_ACTIVITY_: From the line containing "Follow the free" down to the line containing "Viewport: 433px width, 299px height." in the records below, reproduce every line exactly, ends included, and omit all others.
··········
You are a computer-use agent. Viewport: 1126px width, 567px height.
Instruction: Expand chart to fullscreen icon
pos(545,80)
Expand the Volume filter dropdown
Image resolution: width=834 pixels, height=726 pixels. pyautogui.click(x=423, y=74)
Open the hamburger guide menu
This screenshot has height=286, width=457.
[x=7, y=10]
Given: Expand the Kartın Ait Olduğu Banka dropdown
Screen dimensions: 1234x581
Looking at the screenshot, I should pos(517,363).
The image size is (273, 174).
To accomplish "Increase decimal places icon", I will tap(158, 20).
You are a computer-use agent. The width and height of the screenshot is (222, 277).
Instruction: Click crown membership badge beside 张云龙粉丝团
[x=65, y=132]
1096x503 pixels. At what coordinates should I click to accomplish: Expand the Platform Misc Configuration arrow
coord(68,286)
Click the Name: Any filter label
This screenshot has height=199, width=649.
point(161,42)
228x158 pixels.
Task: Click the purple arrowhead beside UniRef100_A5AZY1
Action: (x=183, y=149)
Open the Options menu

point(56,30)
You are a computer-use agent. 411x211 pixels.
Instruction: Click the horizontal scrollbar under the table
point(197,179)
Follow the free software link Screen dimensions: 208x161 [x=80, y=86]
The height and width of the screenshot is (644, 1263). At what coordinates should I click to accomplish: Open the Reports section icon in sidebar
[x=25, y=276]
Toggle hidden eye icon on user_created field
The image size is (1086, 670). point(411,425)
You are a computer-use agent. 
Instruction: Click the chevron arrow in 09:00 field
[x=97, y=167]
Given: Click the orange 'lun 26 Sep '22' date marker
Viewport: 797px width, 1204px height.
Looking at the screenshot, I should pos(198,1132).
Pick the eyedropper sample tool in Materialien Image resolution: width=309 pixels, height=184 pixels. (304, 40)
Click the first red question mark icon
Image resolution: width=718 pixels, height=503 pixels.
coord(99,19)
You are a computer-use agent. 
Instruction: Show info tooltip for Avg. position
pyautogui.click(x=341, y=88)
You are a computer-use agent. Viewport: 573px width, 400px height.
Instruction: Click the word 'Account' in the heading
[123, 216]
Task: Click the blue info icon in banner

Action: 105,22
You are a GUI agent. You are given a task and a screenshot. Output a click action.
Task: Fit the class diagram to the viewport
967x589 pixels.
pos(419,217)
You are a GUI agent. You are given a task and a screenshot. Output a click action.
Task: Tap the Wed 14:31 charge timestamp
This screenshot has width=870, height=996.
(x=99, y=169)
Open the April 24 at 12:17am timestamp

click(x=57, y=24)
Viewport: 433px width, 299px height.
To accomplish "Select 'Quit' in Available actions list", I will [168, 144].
··········
_WRITTEN RESPONSE_:
Follow the free software link Screen dimensions: 208x161 [x=80, y=86]
The height and width of the screenshot is (644, 1263). At what coordinates should I click to accomplish: Open the Reports section icon in sidebar
[x=25, y=276]
Toggle hidden eye icon on user_created field
The image size is (1086, 670). point(411,425)
You are a computer-use agent. 
Instruction: Click the chevron arrow in 09:00 field
[x=97, y=167]
Given: Click the orange 'lun 26 Sep '22' date marker
Viewport: 797px width, 1204px height.
Looking at the screenshot, I should pos(198,1132).
Pick the eyedropper sample tool in Materialien Image resolution: width=309 pixels, height=184 pixels. (304, 40)
Click the first red question mark icon
Image resolution: width=718 pixels, height=503 pixels.
coord(99,19)
You are a computer-use agent. 
Instruction: Show info tooltip for Avg. position
pyautogui.click(x=341, y=88)
You are a computer-use agent. Viewport: 573px width, 400px height.
Instruction: Click the word 'Account' in the heading
[123, 216]
Task: Click the blue info icon in banner

Action: 105,22
You are a GUI agent. You are given a task and a screenshot. Output a click action.
Task: Fit the class diagram to the viewport
967x589 pixels.
pos(419,217)
You are a GUI agent. You are given a task and a screenshot. Output a click action.
Task: Tap the Wed 14:31 charge timestamp
This screenshot has width=870, height=996.
(x=99, y=169)
Open the April 24 at 12:17am timestamp

click(x=57, y=24)
Viewport: 433px width, 299px height.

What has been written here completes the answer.